Hollis en kötü durumda neler olabileceğini düşündü. Eğer ölümüne bir maça girip kaybederse ne olabilirdi? Buradaki herkes birlikte ona saldırsa bile, Hollis onu çok rahat bir şekilde koruyabilirdi. Ama önemli olan bunu Zend'in kendi kendine başarmasıydı. Bu arada, insanların arasında tanıdık bir yüz gördü.
"Hinia!" Hollis, tanıdık yüze seslendi. Hinia, zaten yarın Zend'in tanışacağı Hollis'in eski arkadaşıydı. Hollis, onunla şövalye okulunda tanışmıştı, çok sıkı dost olmuşlardı, hemde Hinia, şu an Siyahlar içinde yirmi üçüncü sırada bulunuyordu.
"Ah, Hollis mi bu? Eski dostum, hayat nasıl gidiyor?" Hinia, yanındaki küçük bir kız ile beraber Hollis'in yanına geldi. Hinia, Hollis'in tanıdığı en güçlü savaşçılardan biriydi.
"Biraz önceki performansını izledim Hollis. Paslanmamış gibisin.

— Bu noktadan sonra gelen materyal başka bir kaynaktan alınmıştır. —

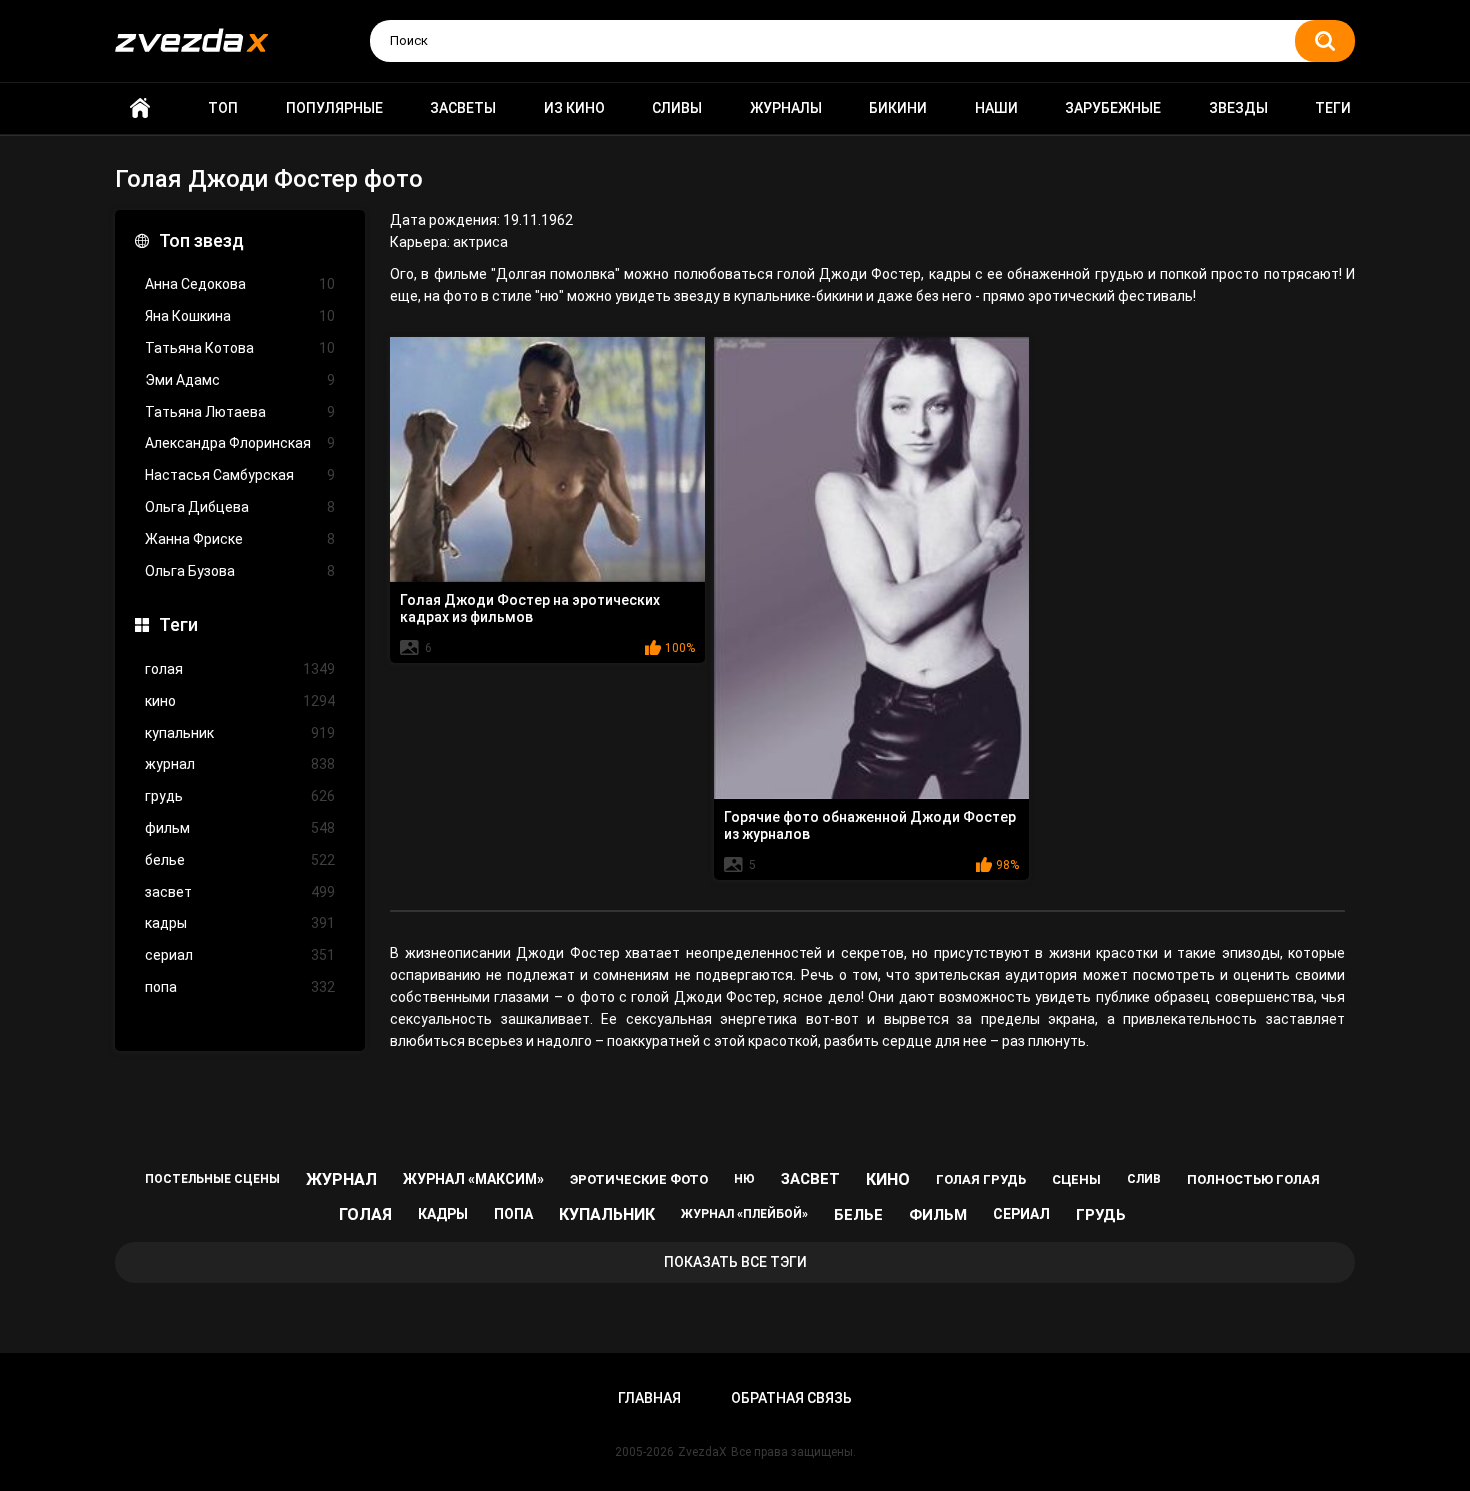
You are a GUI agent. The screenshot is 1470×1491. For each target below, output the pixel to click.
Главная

Sana seslenecektim ama hemen ortadan kayboldun, sahi, yarın seninle buluşacaktık değil mi?" Hollis'in kafa salladığını gören Hinia yarı bağırma şeklinde olan konuşmasına devam etti. "Mektupta dahi bir öğrenci bulduğunu söylemiştin, hani, nerede o?"
Hollis hızlı hızlı başını salladı. "Evet evet, işte burada, gel ve Hinia'ya selam ver Zend."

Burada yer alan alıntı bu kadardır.